Prajnaparamita hridaya sutra or the Herat Sutra investigates skandhas and


their emptiness in detail. Thus, in order to understand this sutra, first, it is
necessary to familiarize oneself with the theory of skandhas.

In Sanskrit skadha means “pile”, “accumulation”. There are two main provisions
of the skandha theory: general and special.

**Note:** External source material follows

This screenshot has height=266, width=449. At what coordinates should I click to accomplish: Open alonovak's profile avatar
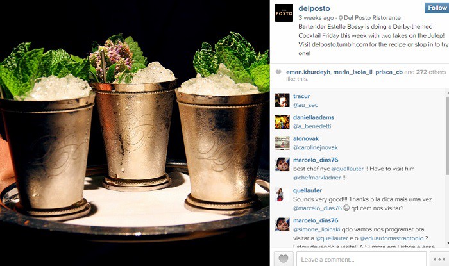point(282,143)
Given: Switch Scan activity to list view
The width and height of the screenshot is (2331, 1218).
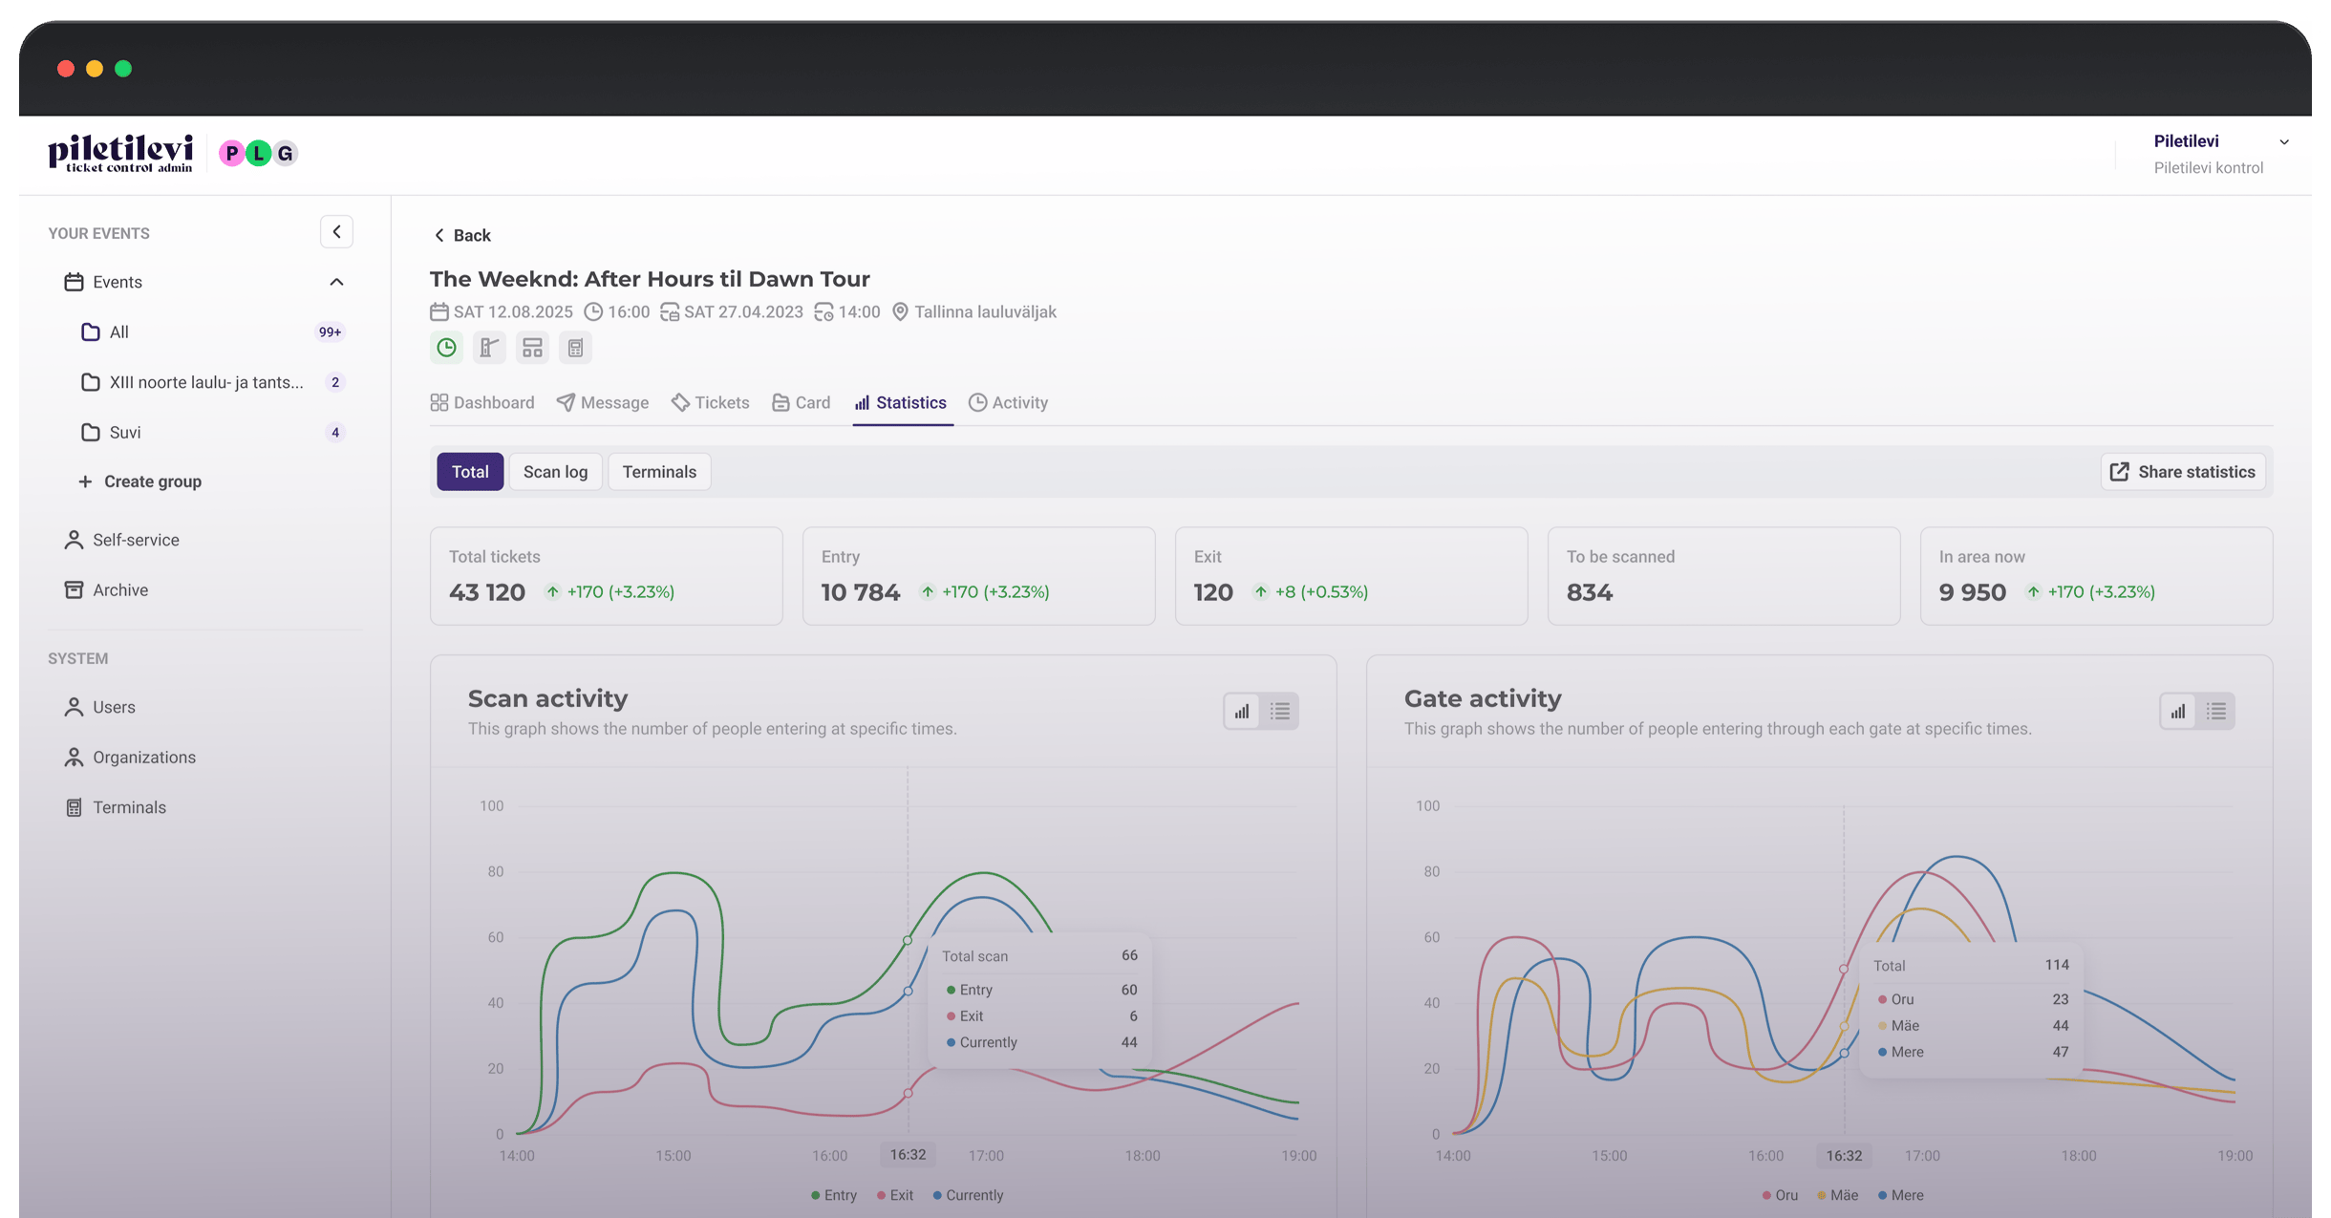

General provision defines all phenomena as skandhas making no


difference between them. It explains emptiness of skandhas. The point of
this provision is that all phenomena have composite structure. Their composite
structure is revealed in the fact that they are constructed (consist of parts,
accumulations), inconstant, changeable, subject to suffering and, eventually, to
destruction. Thus they don’t have any real essence. This is theory of Anitya-
Dukkha-Anatman (inconstancy – suffering – absence of real essence).

The special provision considers skandhas as 5 groups of attachments with


which mind identifies itself, thinking of them “This is me”. Thus, identifying
the mind with skandhas is manifestation of faith and its strengthening, keeping
it in samsara – faith in the reality of the “I” feeling. Traditionally 5 skandhas are
distinguished: form, sensation, notion, will and memory, and consciousness.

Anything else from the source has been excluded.